1 November 2013 — 4 January 2014
David Kordansky Gallery is very pleased to announce an exhibition of new work by Lesley Vance. The show will open on November 1, 2013 and run through January 4, 2014. An opening reception will be held on Friday, November 1 from 6:00pm until 9:00pm.
Over the last few years, Lesley Vance has created an increasingly distinct vocabulary of forms, drawing from lineages of both abstract and representational painting. Though the works are, in the end, abstractions, they also make clear their relationship to the physical world. This is partially due to a process that allows Vance to structure her observations in the studio and simultaneously develop a wide array of formal responses to them. She treats the paintings and watercolors as discrete objects in and of themselves, independent of source material. Pigment and medium are utilized in a way that allows them to reveal their own materiality, as well as the ways in which they generate illusionistic effects to produce a peculiar and specific atmosphere.
Vance's newest paintings are filled with particularly indelible imagery, made up of strong lines and high contrast passages. In addition, her palette has grown more diverse, with each painting asserting its own specific moods, suggesting expansive spaces and dramatic shifts between forms. Accordingly, the work has begun to evoke the luminosity of exterior landscapes––particularly those of the West––and therefore intersect with the multi-valent history of abstraction in American modernism, in which non-objective and figurative tendencies coalesce.
Related advances can also be seen in the latest watercolors. In some of these, as in the new paintings, prismatic arrays of interlocking shapes provide alternate ways of tracing the movement of Vance's hand. They exemplify her ability to construct and dismantle a given form with a single gesture, or to render intimate spaces that function like open ones (and vice versa). Regardless of its physical dimensions, the work communicates a sense of scope that goes beyond notions of size. What is at stake, rather, is the possibility for painting to inscribe itself in––and amplify––the lyrical and poetic qualities of visual experience.

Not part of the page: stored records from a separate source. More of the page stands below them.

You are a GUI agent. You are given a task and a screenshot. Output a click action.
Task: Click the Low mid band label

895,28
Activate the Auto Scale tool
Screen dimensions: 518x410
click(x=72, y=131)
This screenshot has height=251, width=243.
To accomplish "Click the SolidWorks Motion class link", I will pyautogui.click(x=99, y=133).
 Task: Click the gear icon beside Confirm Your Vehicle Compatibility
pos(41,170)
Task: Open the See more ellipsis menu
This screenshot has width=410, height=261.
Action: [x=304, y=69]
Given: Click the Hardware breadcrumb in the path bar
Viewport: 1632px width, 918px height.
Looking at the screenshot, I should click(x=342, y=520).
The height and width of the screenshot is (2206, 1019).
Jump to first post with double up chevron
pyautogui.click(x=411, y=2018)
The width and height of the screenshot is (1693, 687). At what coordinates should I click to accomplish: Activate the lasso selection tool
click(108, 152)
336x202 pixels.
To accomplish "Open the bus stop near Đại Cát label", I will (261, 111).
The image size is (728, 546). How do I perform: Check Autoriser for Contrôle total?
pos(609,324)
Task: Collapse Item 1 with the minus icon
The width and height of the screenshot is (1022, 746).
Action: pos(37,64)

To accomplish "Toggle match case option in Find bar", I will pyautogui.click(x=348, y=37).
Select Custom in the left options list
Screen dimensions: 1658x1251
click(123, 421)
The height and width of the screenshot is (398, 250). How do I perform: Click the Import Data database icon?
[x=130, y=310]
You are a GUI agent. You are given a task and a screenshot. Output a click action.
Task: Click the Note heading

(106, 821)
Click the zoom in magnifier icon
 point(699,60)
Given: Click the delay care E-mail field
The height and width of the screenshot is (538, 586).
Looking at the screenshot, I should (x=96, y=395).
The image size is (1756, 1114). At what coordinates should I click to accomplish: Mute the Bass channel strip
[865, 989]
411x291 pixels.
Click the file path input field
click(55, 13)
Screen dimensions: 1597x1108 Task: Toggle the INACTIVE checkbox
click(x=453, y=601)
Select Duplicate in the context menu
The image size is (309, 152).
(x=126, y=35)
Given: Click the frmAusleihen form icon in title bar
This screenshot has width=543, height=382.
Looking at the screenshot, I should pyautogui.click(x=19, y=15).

Lesley Vance has been the subject of solo exhibitions at the Bowdoin College Museum of Art, Bowdoin, ME; the FLAG Art Foundation, New York; and, with Ricky Swallow, at the Huntington Library, Art Collections, and Botanical Gardens, San Marino, CA. Recent group exhibitions include Painter Painter, Walker Art Center, Minneapolis, MN; A House of Leaves. Second Movement, David Roberts Art Foundation, London; Difference, Dallas Museum of Art; Art on Paper 2012: The 42nd Exhibition, The Bob & Lissa Shelley McDowell Gallery, Weatherspoon Art Museum, Greensboro, NC; Three Evidentiary Claims, Center for Curatorial Studies, Bard College, Annandale-on-Hudson, NY; Tableaux, MAGASIN - Centre National d'Art Contemporain, Grenoble, France; and 2010 Biennial Exhibition, Whitney Museum of American Art, New York. A monographic catalogue devoted to her work was published by David Kordansky Gallery in 2013.